I'm a bit OCD about grammar myself and am definitely partial to people who are
excellent writers and speakers of English, but I think making an allowance for
non-native English speakers could

a. help increase the diversity of people and ideas in your workplace b. make
sure you don't miss out otherwise fantastic hires

------
madink
It's funny , I am a native french speaker married to an australian so my
english start to be quit all right. What is funny is that "there, their,
they're" or "its, it's" mistakes are painful to me, but at the same time I am
unable to write 3 sentences in french whith no mistake. I probably made a few
mistake in this post but remember english is EASY (at least from a european
background).
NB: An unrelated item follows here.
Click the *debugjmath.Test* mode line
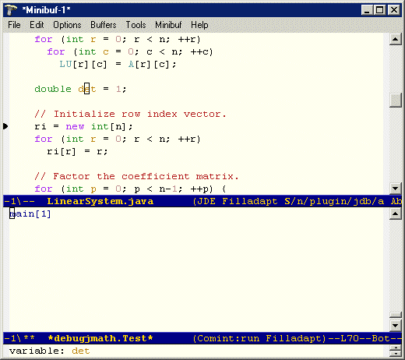 tap(203, 338)
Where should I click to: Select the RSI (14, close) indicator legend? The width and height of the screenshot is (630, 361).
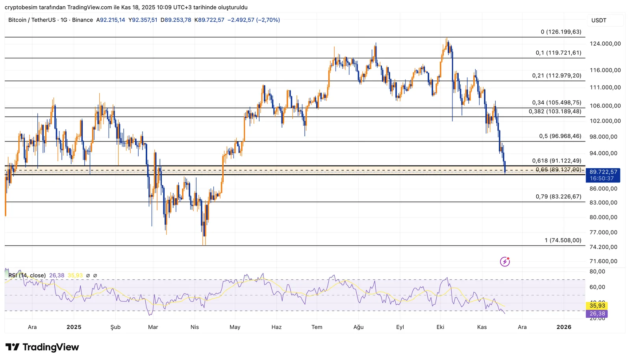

I am ashamed of my own french writting , I tried (not to hard) to
fix it with very limited success , when I what kind of easy stupid common
English mistake I'm really torn between empathy and disgusts.

------
mkup
_Now, Truss and I disagree on what it means to have "zero tolerance." She
thinks that people who mix up their itses "deserve to be struck by lightning,
hacked up on the spot and buried in an unmarked grave," while I just think
they deserve to be passed over for a job — even if they are otherwise
qualified for the position._

Putting comma inside quotation like the above could make grammar nazis happy,
but when your newly hired programmer treats all algebraic operations as
commutative, it will do no good to your company. Code is not a prose, and
coders are not writers.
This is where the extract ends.